If you have faith that there is life after death, you are likely to have a more peaceful terrestrial transit to the next one where eternity beckons and spirituality transcends everything we have experienced in our earlier existence. In fact, that’s the reason we never forget our loved ones once they have passed away.

But for as many as 6 in 10 of us, the memories that come are something much more tangible. According to a study, most people who have lost a partner will see hear or sense them in some way. Researchers said the level of these ‘hallucinatory experiences – for example seeing a loved one in their old chair or hearing them call your name – was strikingly high.’

They said the phenomenon is much more common than we might think because many bereaved people are reluctant to report their experiences for fear of being looked upon as mentally unwell.

A team at the University of Milan said: ‘Post-bereavement hallucinatory experiences (PBHE’s) are abnormal sensory experiences that are frequently reported by bereaved individuals without a history of mental disorder. Overall, evidence suggests a strikingly high prevalence of PBHE’s – ranging from 30% to 60% – among widowed subjects giving consistence and legitimacy to these phenomena.’ The researchers, whose study was published in the Journal of Affective Disorder, come to their conclusions after compiling the results of all previous peer-reviewed English language research that has been carried out into PBHE’s.

Jacqueline Hayes, an academic at the University of Roehampton, has also studied PBHE’s for many years, but prefers to call them ‘experiences of continued presence’ (ECP’s) because of the negative connotations the term ‘hallucination’ can have. She has carried out extensive interviews with people of all ages and backgrounds across the UK who have lost spouses, parents, children, siblings and friends.

She said: ‘People report visions, voices, tactile sensations, smells and something that we call “a sense of presence” that is not necessarily related to any of the five senses. They happened involuntarily and, for example, not while someone is deliberately remembering.

‘They are always significant to the bereaved and continue some aspect of the relationship with the loved one; sometimes they also magnify it. For example: someone who experienced a problematic relationship with her mother while she was alive now experiences hostility through hearing her mother’s voice. I found that these experiences could at times be healing and transformative, for example hearing your loved one apologise to you for something that happened – and at other times foreground the loss and grief in a painful way.

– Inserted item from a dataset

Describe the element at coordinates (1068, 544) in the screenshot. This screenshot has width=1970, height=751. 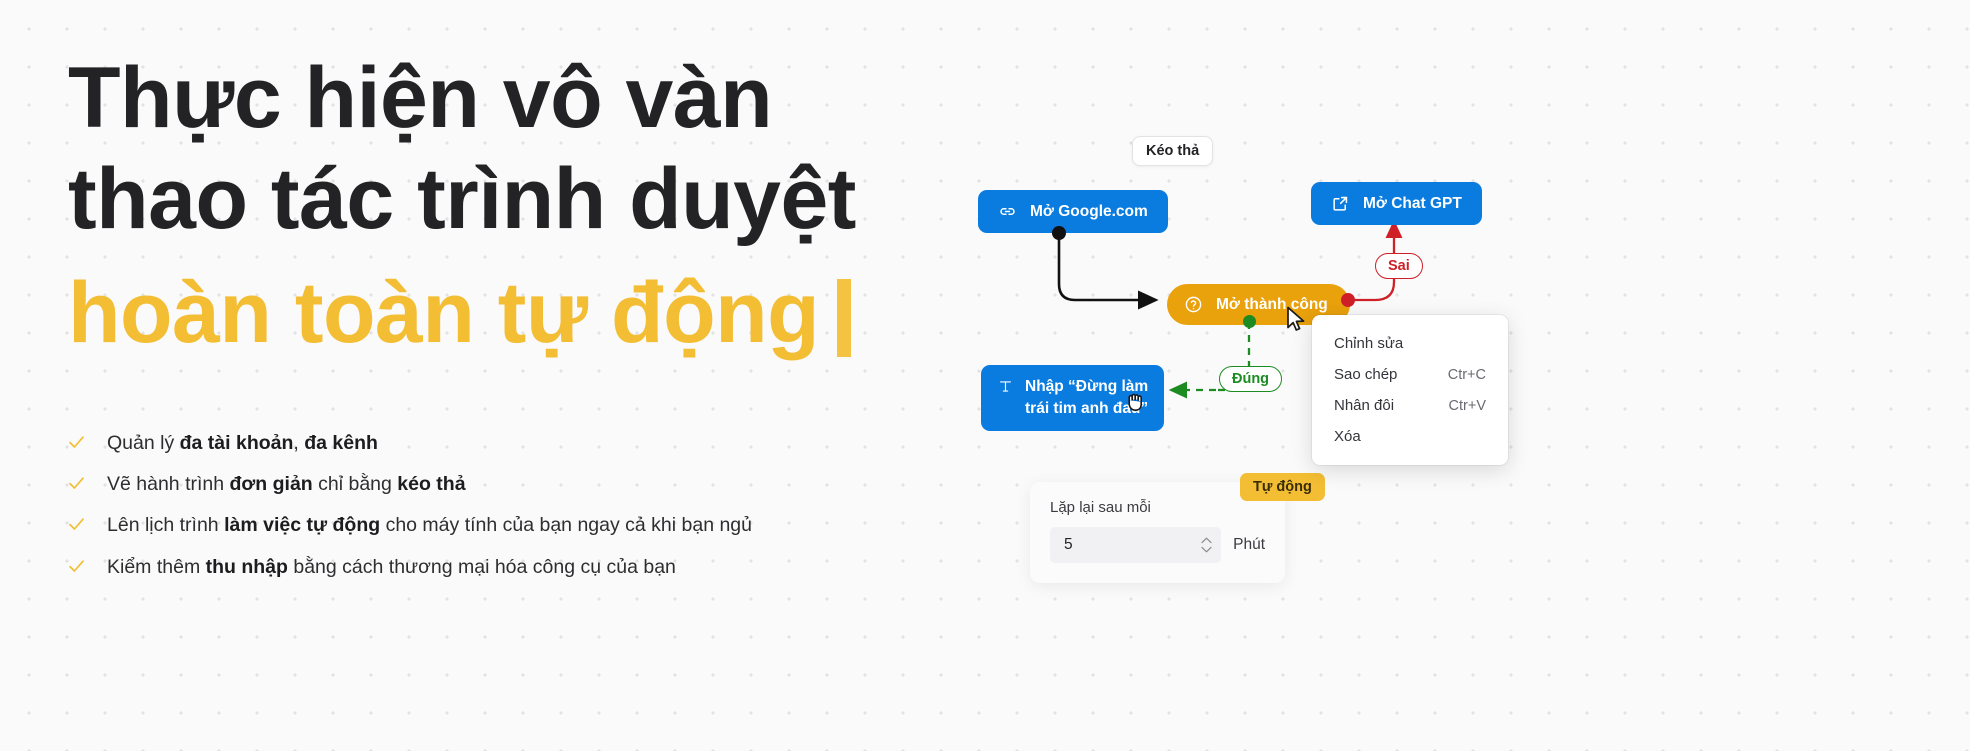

‘People’s selves are not separate from others, particularly not significant others. It is therefore quite natural that these close relationships continue after death and that interactions may occur as before. It would in fact be quite strange if such interactions that we come to expect as part of our everyday lives suddenly stopped.’

Some researchers have theorised that the experiences are similar to flashbacks experienced by sufferers of post-traumatic stress disorder, but Dr Hayes said they are more complicated than that. ‘ECP’s can occur for many years afterwards and even when the bereaved are no longer experiencing trauma, and they are usually not in the form of flashback but can be quite new experiences,’ she says.

‘Whether they are helpful of unhelpful depends on the nature of the relationship with the deceased. Many who have had positive encounters with their deceased love ones say they have been soothed to sleep or been given the encouragement to achieve a difficult task. Some say they have been helped to complete a mundane chore, such as a man whose grandmother – who had been dead for 4 years – told him to fix the kitchen waste disposal system for his grandfather who was finding the task very stressful.’

Dr Hayes added: ‘The form ECP’s take also fits the relationship with the deceased. It’s like they walk onto the stage on cue and play the part the bereaved would expect them to.’

All these super psychological explanations do not in my view prove that an afterlife does not exist or that apparitions are merely meaningless hallucinations of the mind.